Retype the items starting at the line that contains "This screenshot has" and ending at the line that contains "click(374, 94)", including both of those lines. Leave the pictures out.

Material provided
★ ★ ★ ★ ★
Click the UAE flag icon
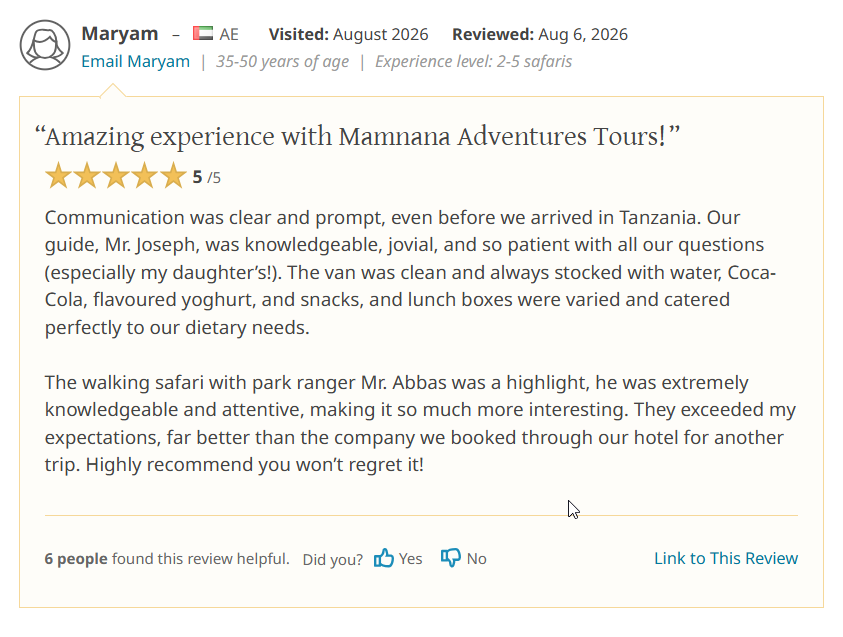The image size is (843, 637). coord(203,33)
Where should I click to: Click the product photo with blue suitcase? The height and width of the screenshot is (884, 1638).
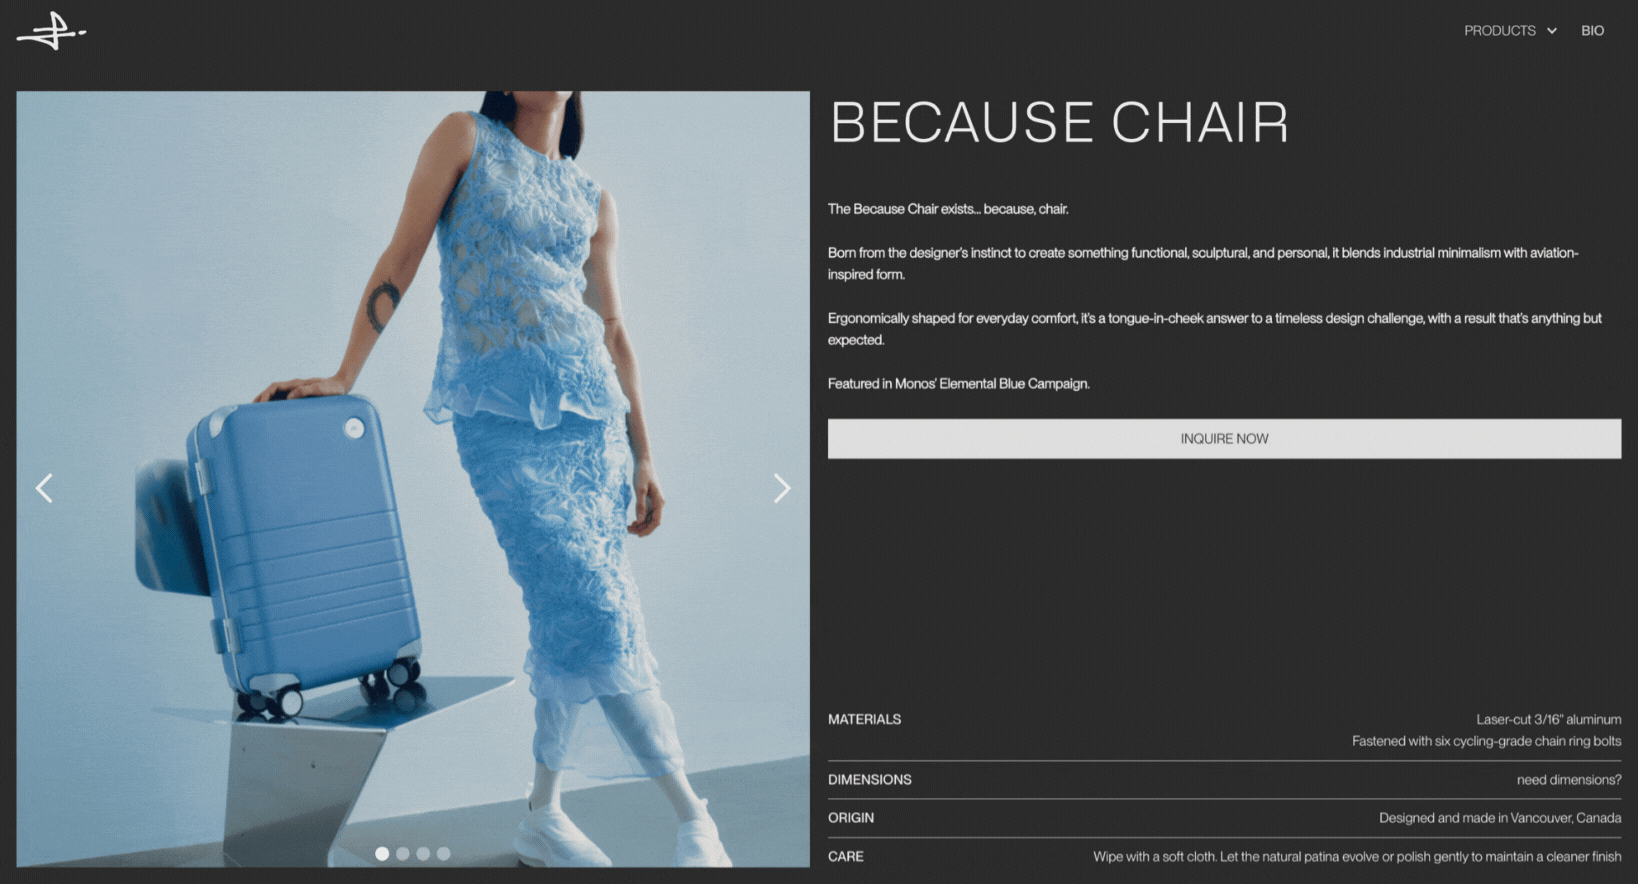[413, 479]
★ ★ ★ ★ ★
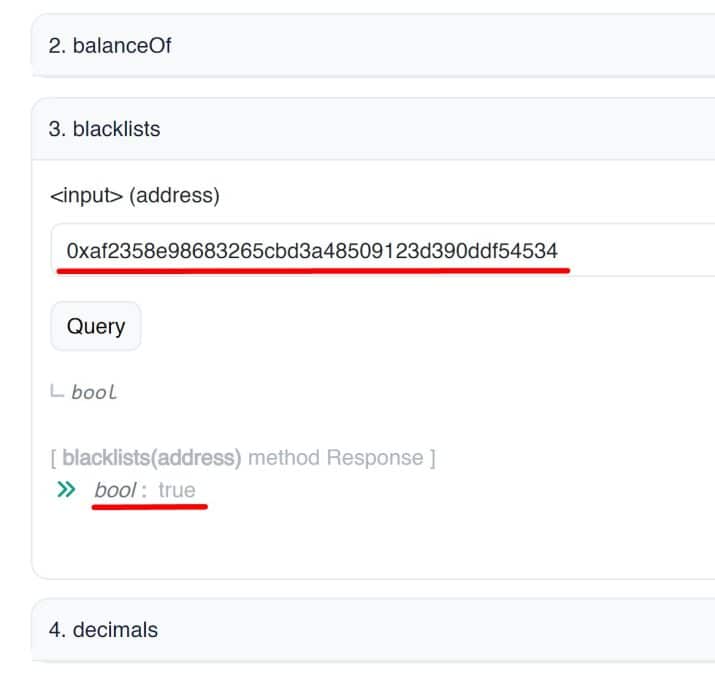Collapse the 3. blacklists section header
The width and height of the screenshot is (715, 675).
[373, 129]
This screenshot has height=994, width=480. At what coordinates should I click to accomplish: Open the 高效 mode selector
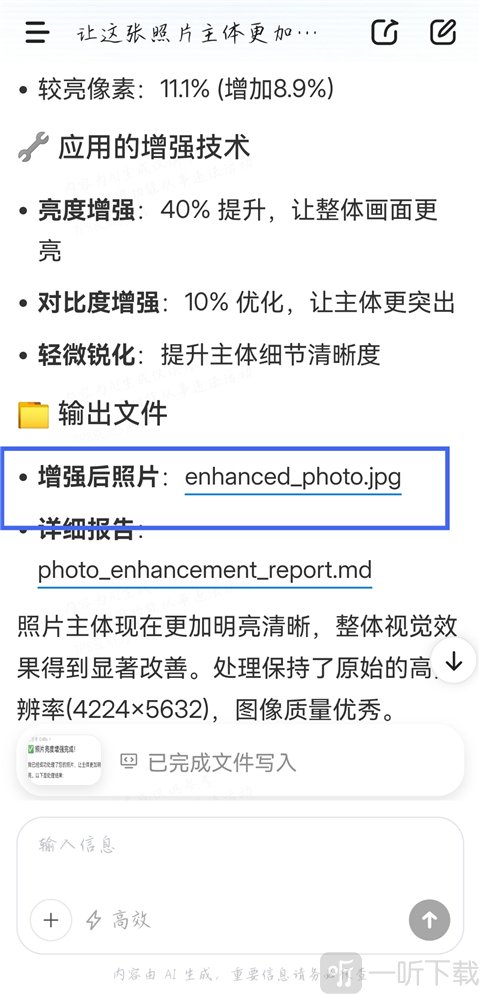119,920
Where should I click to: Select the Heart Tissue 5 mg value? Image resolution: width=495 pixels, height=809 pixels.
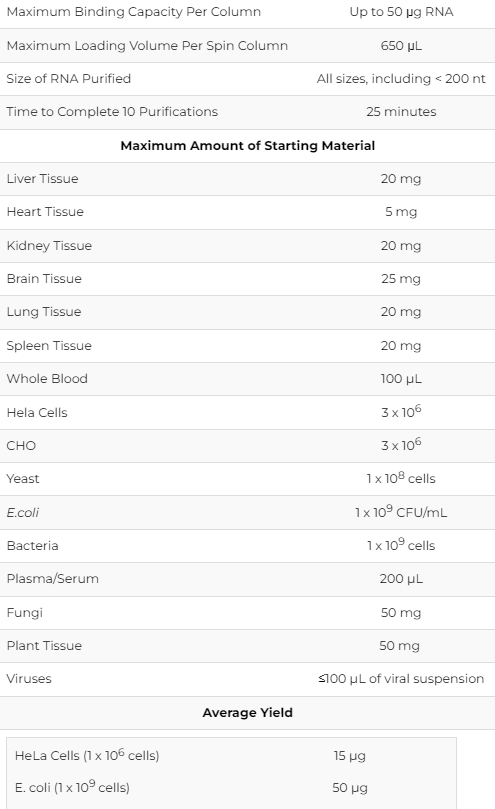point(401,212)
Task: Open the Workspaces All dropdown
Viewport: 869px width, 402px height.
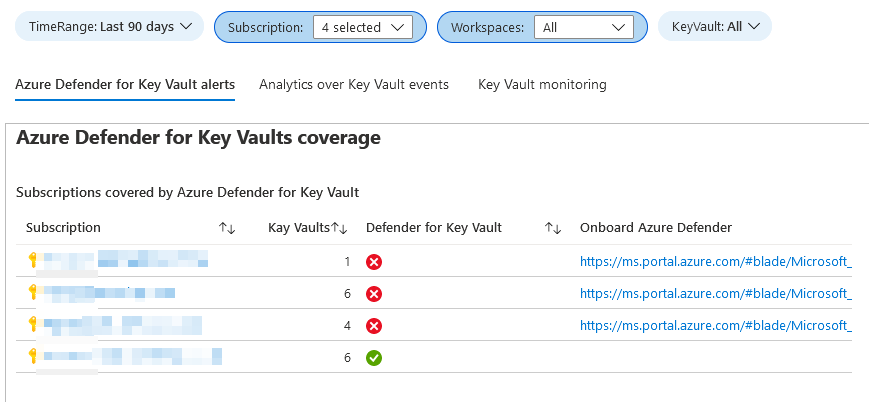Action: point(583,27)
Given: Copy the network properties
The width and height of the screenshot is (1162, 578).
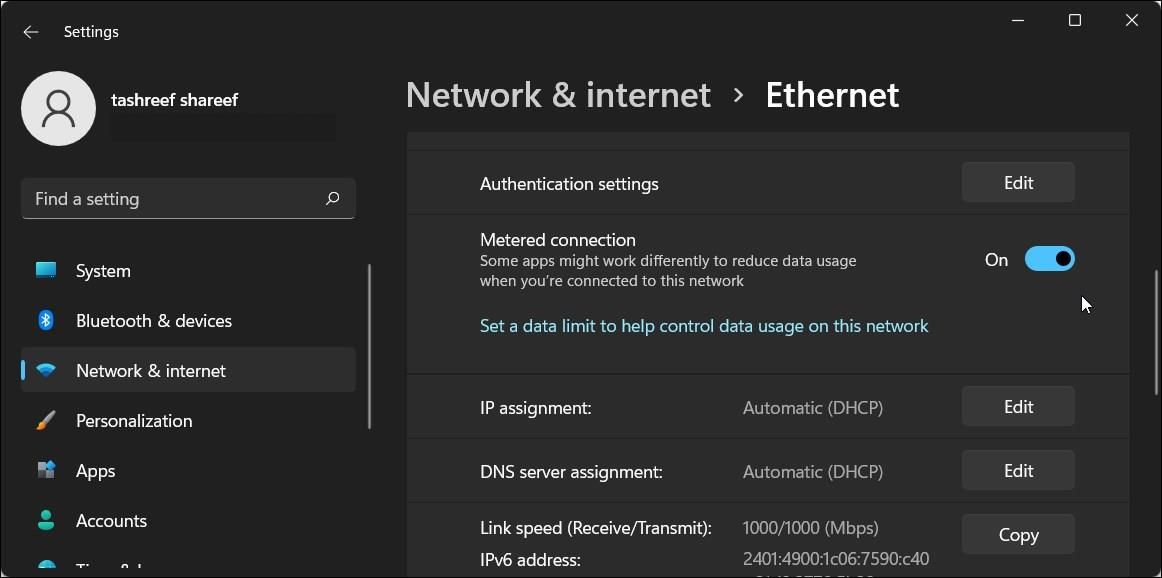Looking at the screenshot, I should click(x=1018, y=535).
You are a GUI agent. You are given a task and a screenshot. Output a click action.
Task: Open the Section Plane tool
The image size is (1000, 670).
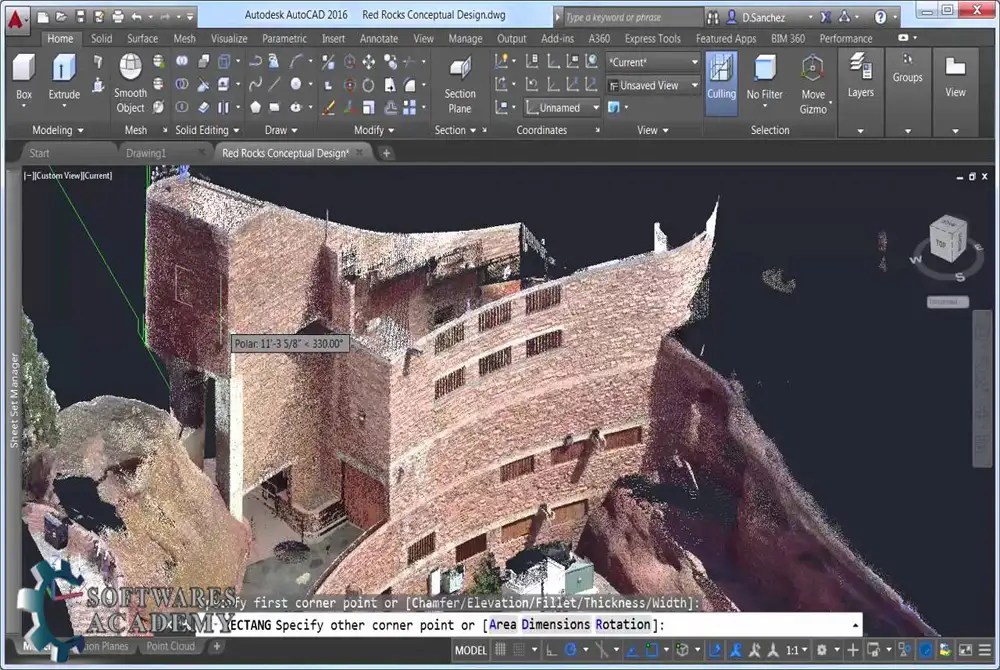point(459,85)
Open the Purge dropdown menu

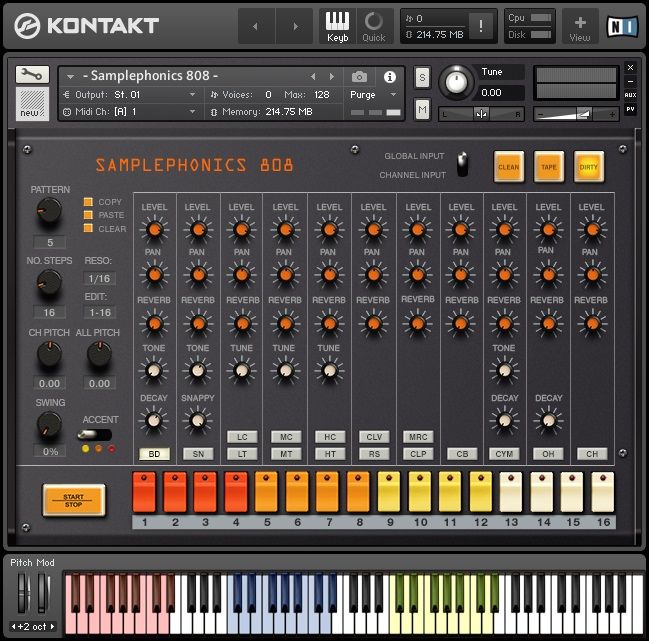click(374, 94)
★ ★ ★ ★ ★
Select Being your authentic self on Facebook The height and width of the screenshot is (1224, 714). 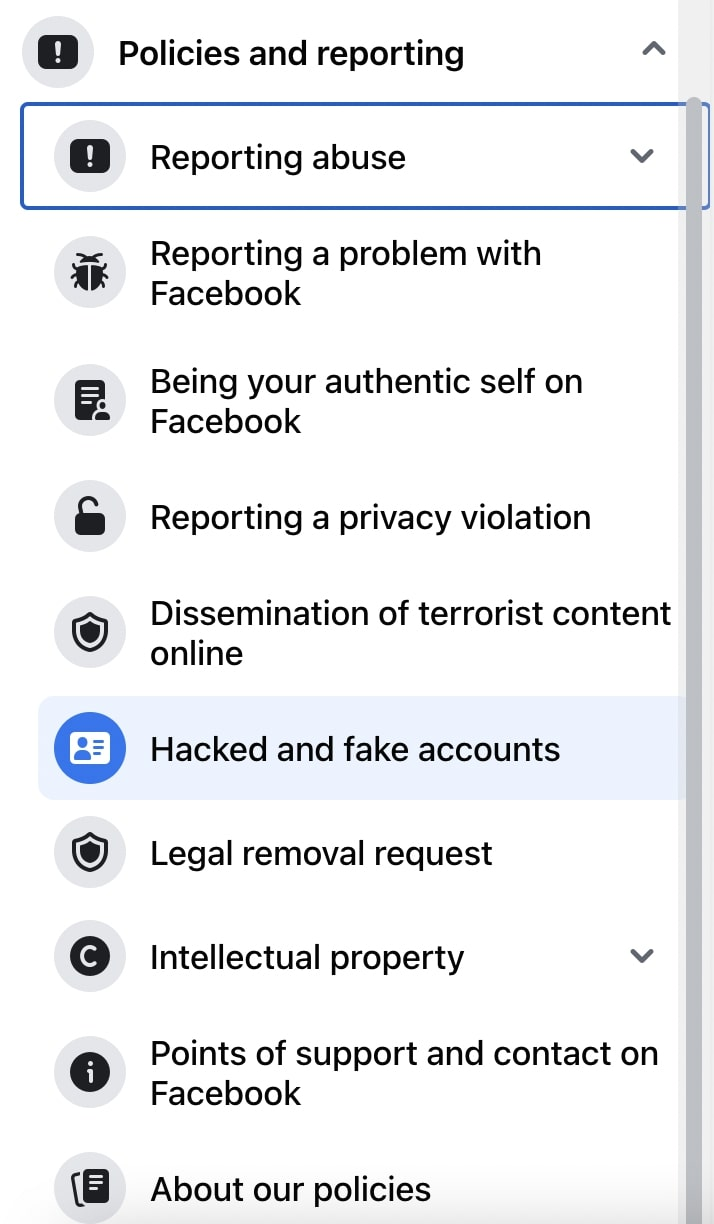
★ ★ ★ ★ ★
Worked solution
This screenshot has height=994, width=480. At what coordinates should I click to accomplish: Open the 高效 mode selector
119,920
Where should I click to: Select the Heart Tissue 5 mg value? Image resolution: width=495 pixels, height=809 pixels.
point(401,212)
Task: Open the Workspaces All dropdown
Viewport: 869px width, 402px height.
Action: point(583,27)
Given: Copy the network properties
The width and height of the screenshot is (1162, 578).
Looking at the screenshot, I should click(x=1018, y=535).
You are a GUI agent. You are given a task and a screenshot. Output a click action.
Task: Open the Section Plane tool
The image size is (1000, 670).
point(459,85)
Open the Purge dropdown menu

click(374, 94)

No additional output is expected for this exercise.